AUD Tumbles as Odds of a Rate Cut Rise

Posted Tuesday, October 13, 2020 by
Rowan Crosby • 2 min read

The AUD/USD has been busy in the last 24 hours as a number of headlines appear to be impacting the price action.

Notably, we’ve heard today that China is looking to ban coal imports from Australia as they go head to head on a number of political issues with Australia’s leaders. Clearly, this is a negative for the export-heavy AUD and as such we are seeing some weakness again today in Asia trade.

At the same time, the financial markets are also starting to price in a rate cut at the November meeting.

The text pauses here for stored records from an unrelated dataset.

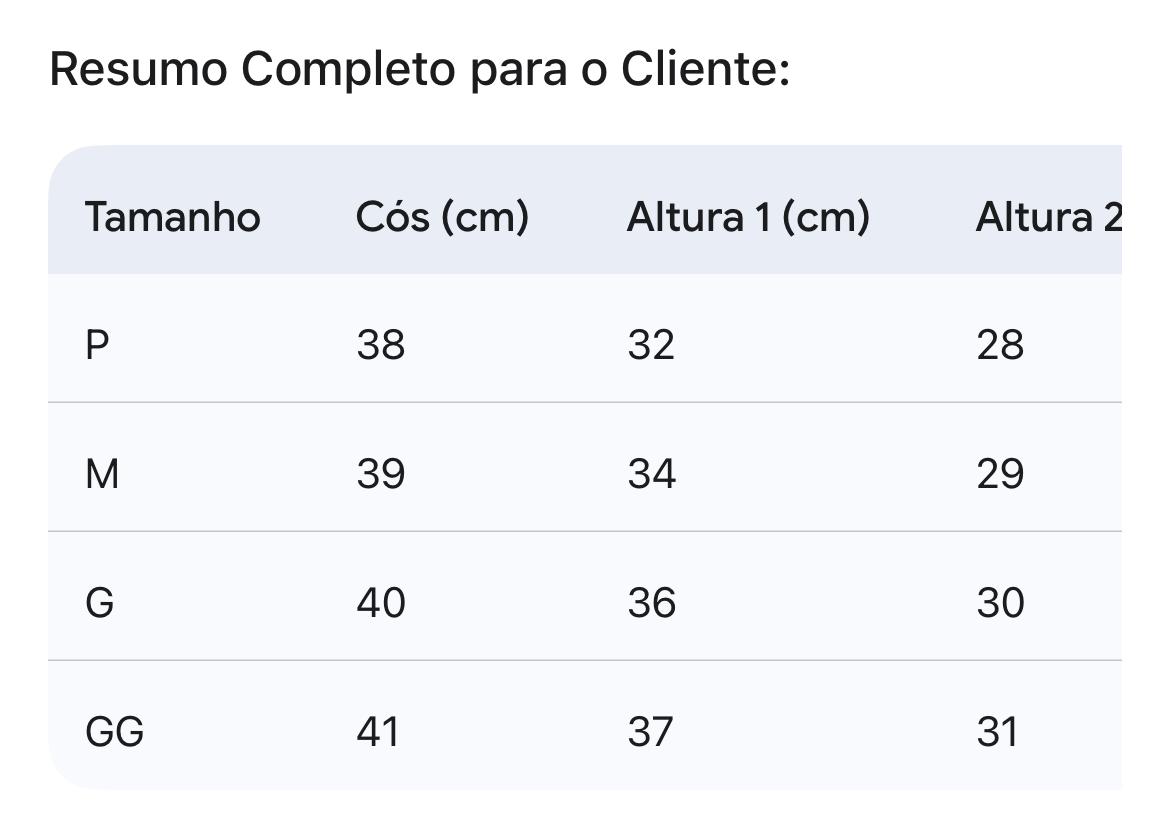This screenshot has height=822, width=1170.
Task: Click Altura 2 value 29 for size M
Action: 999,474
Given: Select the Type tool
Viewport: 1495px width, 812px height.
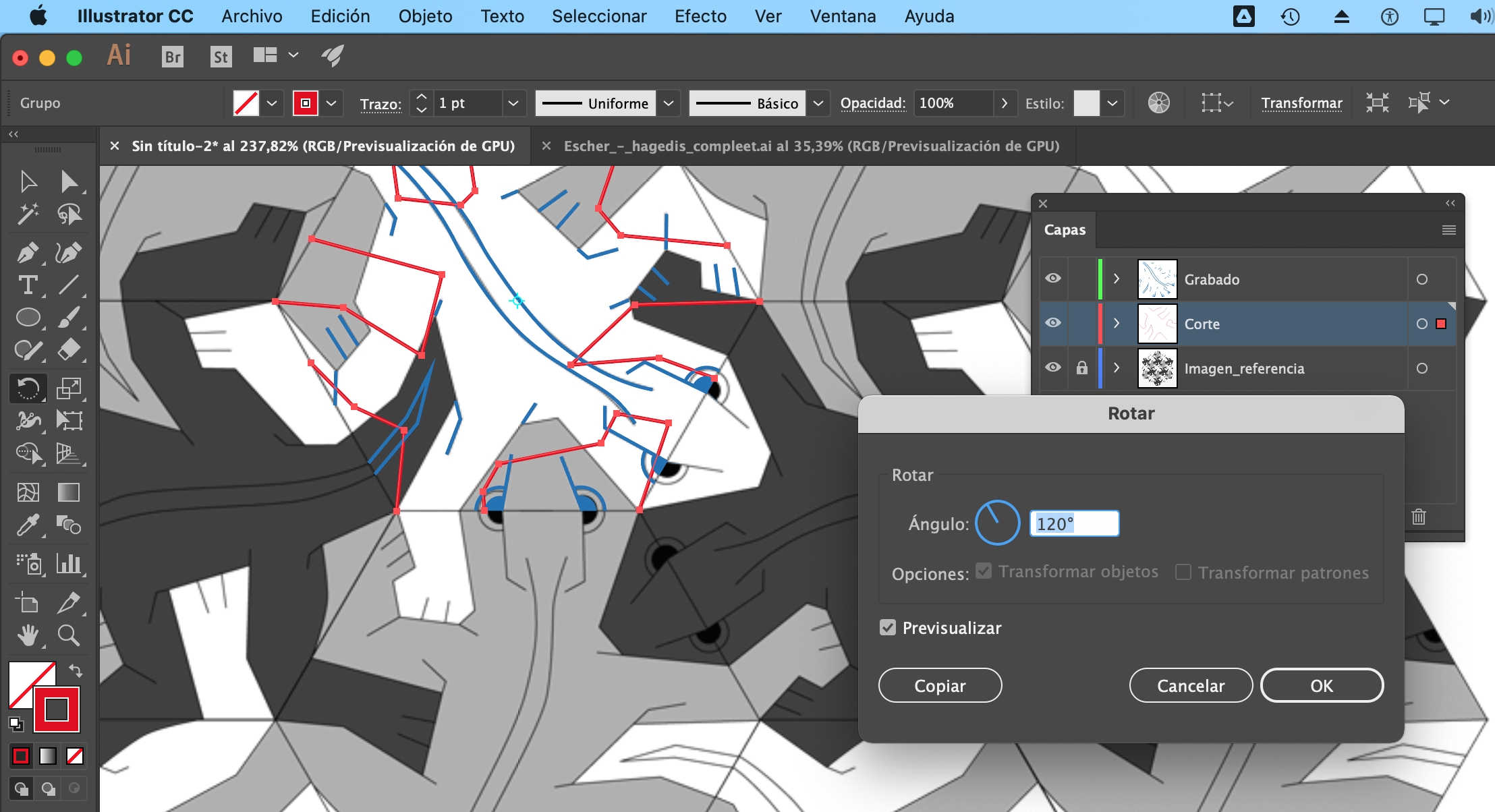Looking at the screenshot, I should [x=28, y=285].
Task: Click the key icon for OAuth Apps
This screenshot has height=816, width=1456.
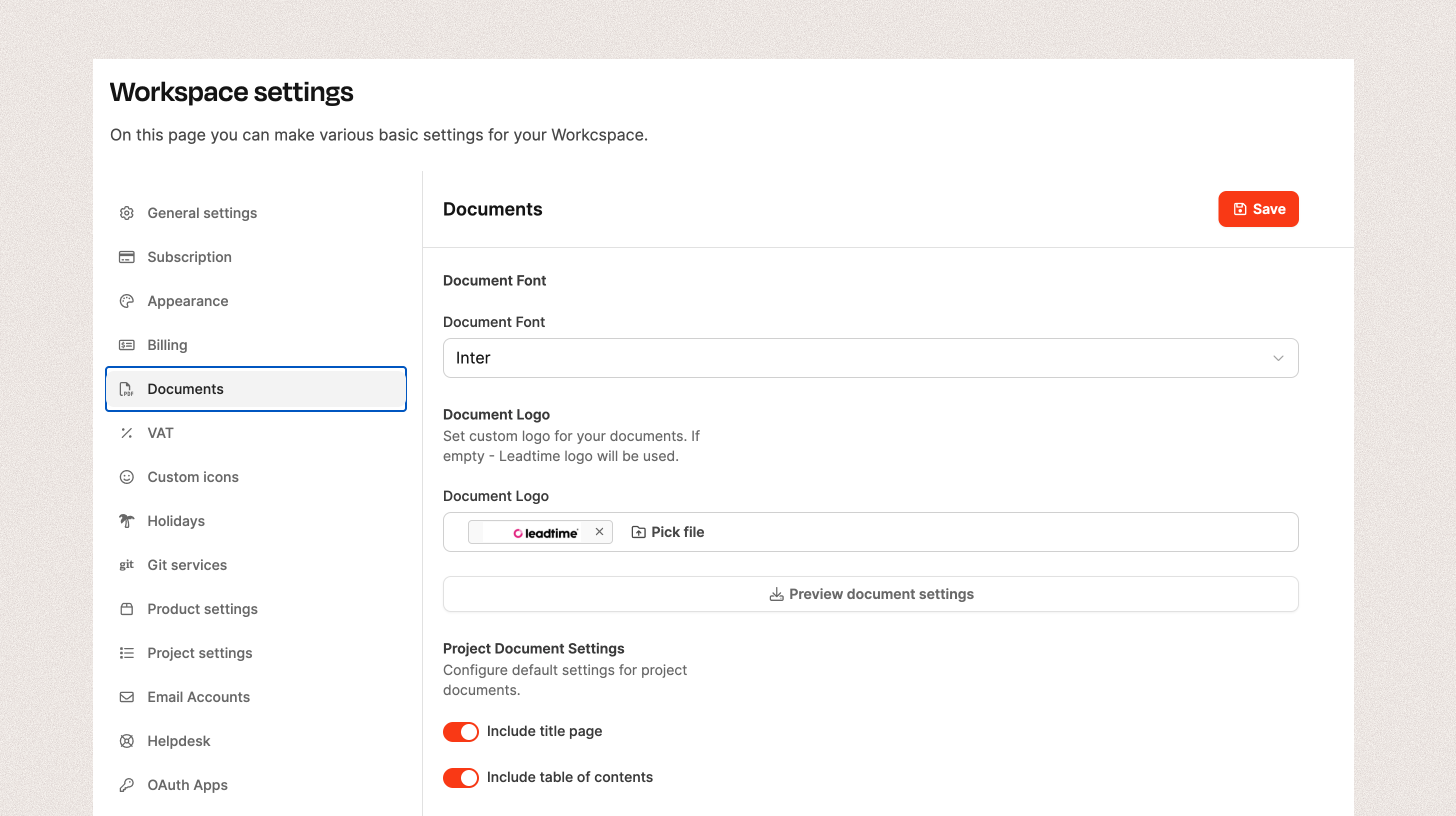Action: 127,785
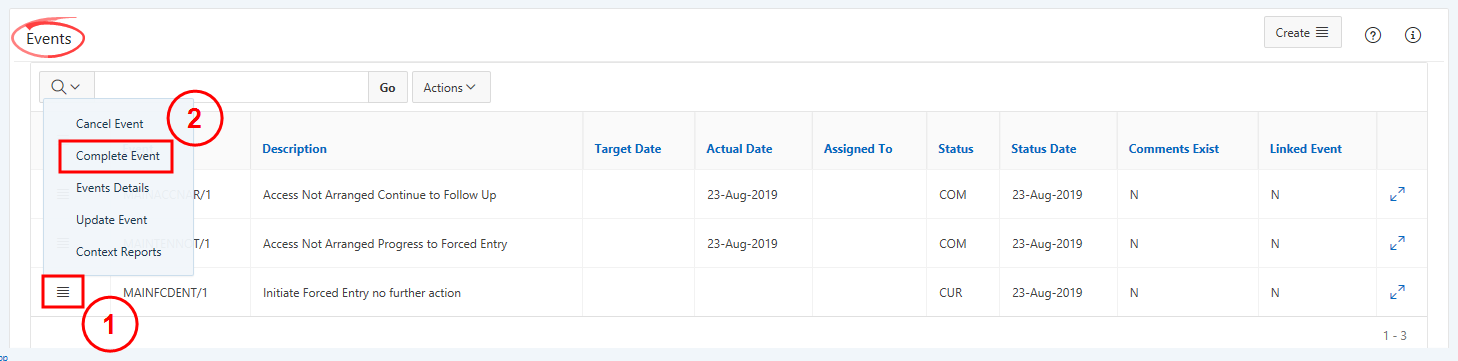The width and height of the screenshot is (1458, 361).
Task: Choose Cancel Event from the menu
Action: (110, 124)
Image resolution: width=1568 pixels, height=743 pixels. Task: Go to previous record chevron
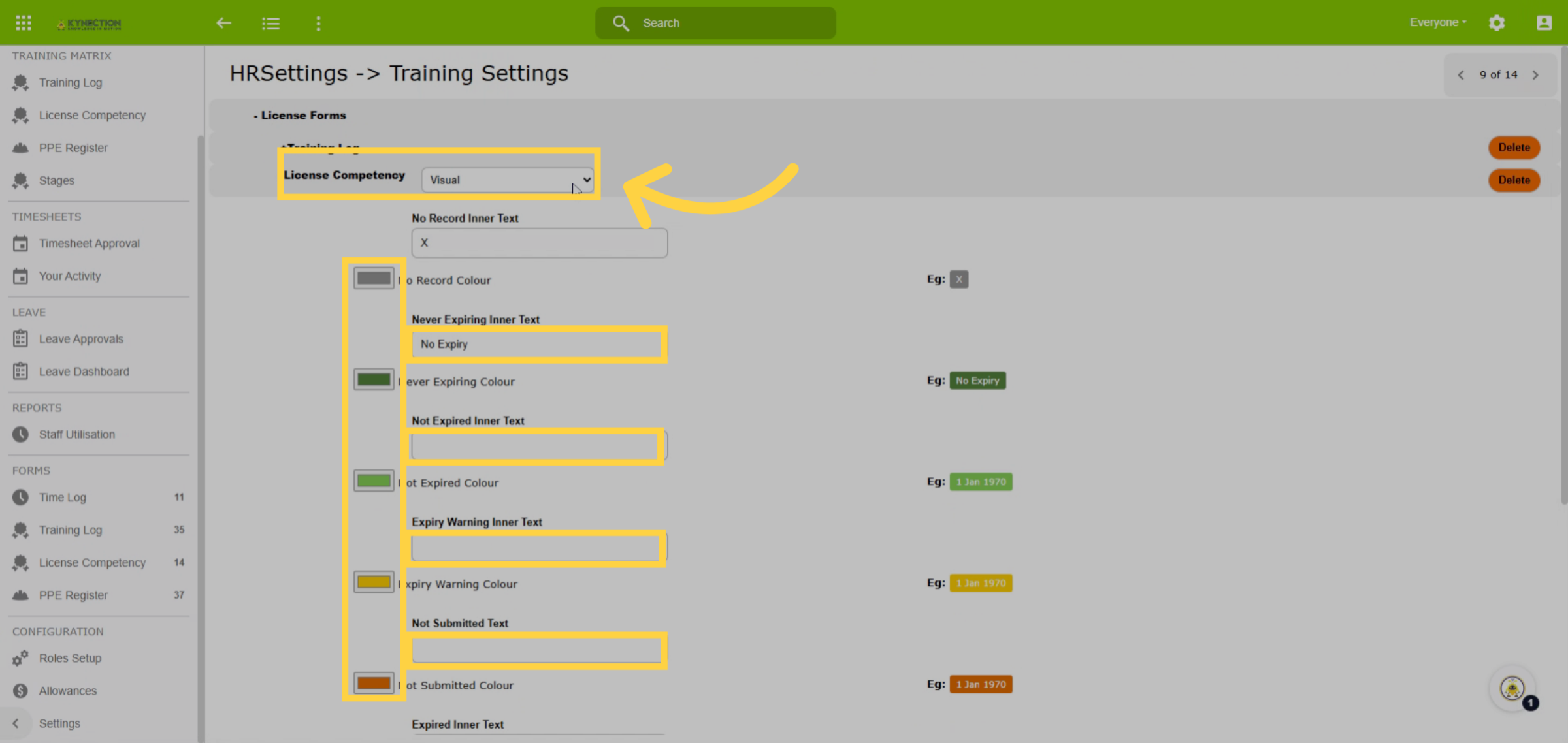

The odds of a cut from 0.25% to 0.1% have now increased to 75% and this has all really happened since deputy governor Guy Debelle hinted that more easing would happen a few weeks ago.

As I’ve said before, the AUD/USD, did fall to 0.7000 initially on the news, before managing to rebound, however, these latest developments on coal are more fuel for the bear’s fire.

There was also some risk decoupling going on in the US session, where stocks and risk assets rose, but the AUD was clearly the weakest of the majors throughout the session.


Key Levels

Moving back to the technical levels now and we can see that 0.7200 has been a magnet. While things were looking bullish above that point, now that price has smashed lower, things look a lot weaker.

This is surely a line in the sand. These two headlines today are quite bearish and I would expect further selling to come in over the next 24 hours. Of course, the USD will have a fair say, but even in Asian trade so far the Aussie is quite weak.

There is still plenty of support at 0.7100 and 0.7000, so we won’t get too carried away, but if anything, this possibly shows that price might be capped at the 0.7200 for the foreseeable future. Certainly, if we get a rate cute in November.

AUD/USD – 240min.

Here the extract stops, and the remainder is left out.